--- START Selected text ---

THOMAS HOWES . I am a shoemaker, and live in Blue Anchor-alley, St. Luke's. The two prisoners came to me on the 24th of Oct.—they asked for ready-furnished lodgings—Smelt said he was a shoemaker, that Varrell was his wife, and she was a dressmaker—I let them a furnished room, and they took possession of it the same evening—on the 1st of Nov. Smelt left my house, leaving Varrell and a little girl there—on the following day I spoke to Varrell about the rent—she told me I should soon have it—on the next day she told me her husband was gone to Cambridge about some money, and, independent of what

he would bring back, she had money of her own, by which she would be able to pay me in a day or two—she said she had some houses on the Gravesend-road which belonged to her and her sisters, and she wanted to sell them—I said I thought I knew a person who would buy them, but there would be some difficulty about selling them, as she had a husband—on the following Wednesday I went into the room, and the fire-irons were gone, and a glass—Varrell was out at that time—I went in again, and missed the other articles stated—they were mine—here are two blankets here which are mine, and are part of the things I missed—when I missed the things, I asked Varrell where they were—she said they were pledged, that her husband had the duplicates with him, and he was gone into the country—she said, "We took them jointly,"and she gave me a list of the places where the things were pledged—I gave her into custody—she said she took them from distress, and she was in distress, and the Magistrate, in consequence of that, sent her to the workhouse—I saw Smelt again on the Sunday evening following, and he was then in custody.

BENJAMIN ROBERTS (police-sergeant G 1.) Varrell was given to me by Mr. Howes. She gave me a list of where she had pawned the things, and said she took them to the pawnbroker's herself—I found them all correct, as she had given me the account—several of the things were given up by the pawnbrokers.

THOMAS FEW (police-constable G 154.) I went to St. Luke's work-house, and took Smelt—I told him he was charged with stealing some blankets and other things—he denied taking any, and said be knew nothing about it, that he went into the country and left his wife—I took him to the station.

--- END Selected text ---

--- The tasks ---
[a] In the court testimony about the stolen lodging goods, where did Varrell say her husband had gone about some money?
[b] Carry on the court testimony about the goods taken from Thomas Howes's furnished room, beginning after its last sentence.
The material after this point comes from a separate source.

--- START Recorded data ---

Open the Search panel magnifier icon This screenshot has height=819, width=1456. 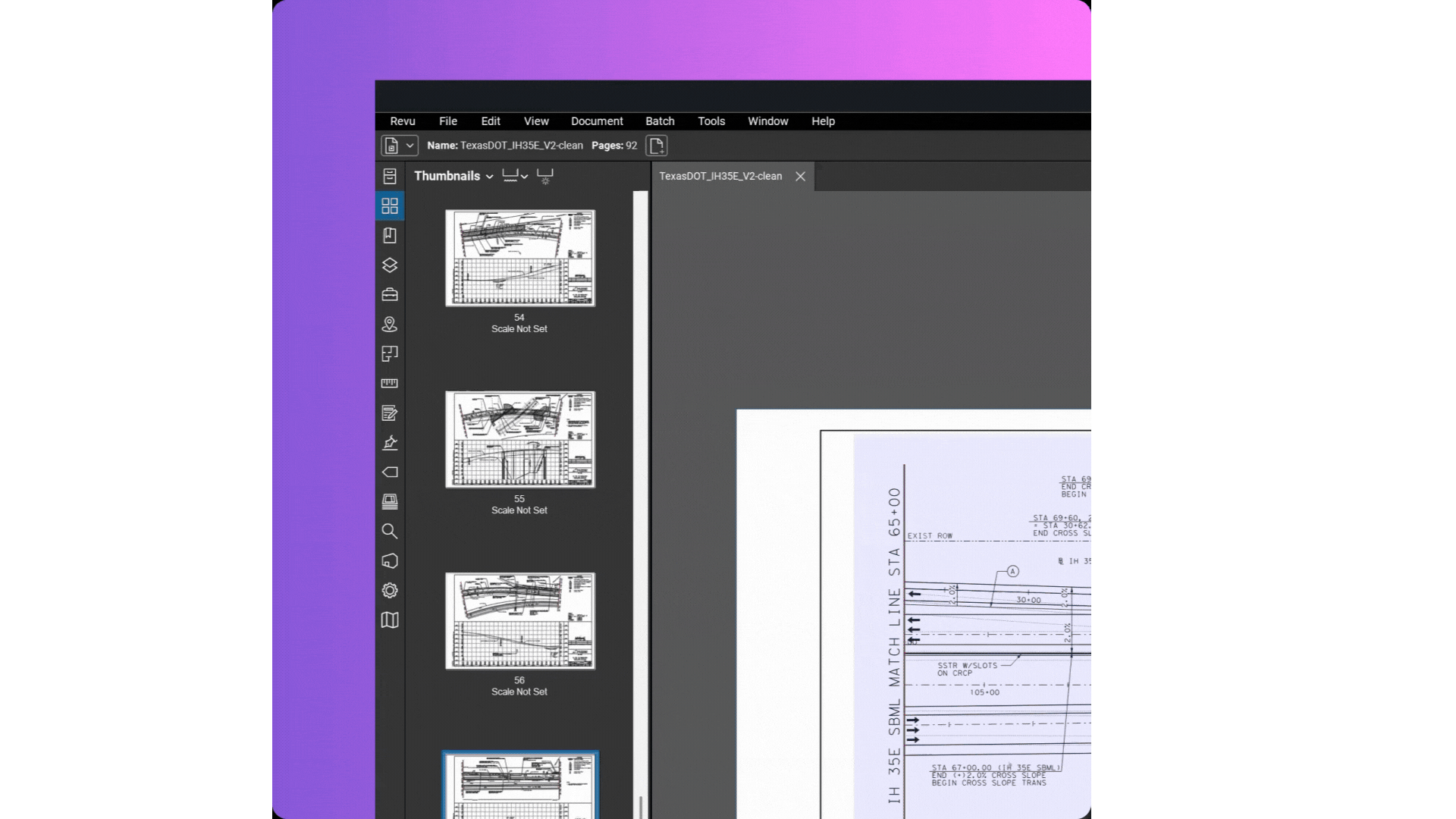(x=390, y=532)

--- END Recorded data ---

--- The responses ---
[a] To Cambridge.

[b]
HENRY PERCEVAL WALKER I am assistant to Mr. Chapman, a pawnbroker. I produce these two blankets, pawned by the prisoner Varrell.

Varrell. You did not take both the blankets in of me.

Witness. I was present, and saw them both taken in of you.

COURT. Q. Can you swear she is the woman that pledged them? A. Yes, and I will swear I took one of them in of her.

Smelts Defence. I am perfectly innocent of the goods that were pledged; I know if my wife did it, it was through utter distress, and I have no doubt they were not taken with any felonious intent; no persons suffered more than we have; we have been nine nights walking about the country roads; I had been a teetotaller, but I left them, and a parcel of people have calumniated me.

>Varrell's Defence. Mr. Howes came on the Wednesday, and asked if the things were all right; I said they were not, but I would write into the country for some money; I wrote a letter, and he told me he posted it; after that I and my little girl laid down, as we had no fire, but he brought in two policemen, and would not allow me to stay in the house till I got an answer to my letter; he asked me for a copy of my mother's will; I gave it him, and he never returned it; I did some work for his wife which came to half-a-crown, and he had a shilling off the rent—I received two half-sovereigns, and they were returned back by order of the Magistrate.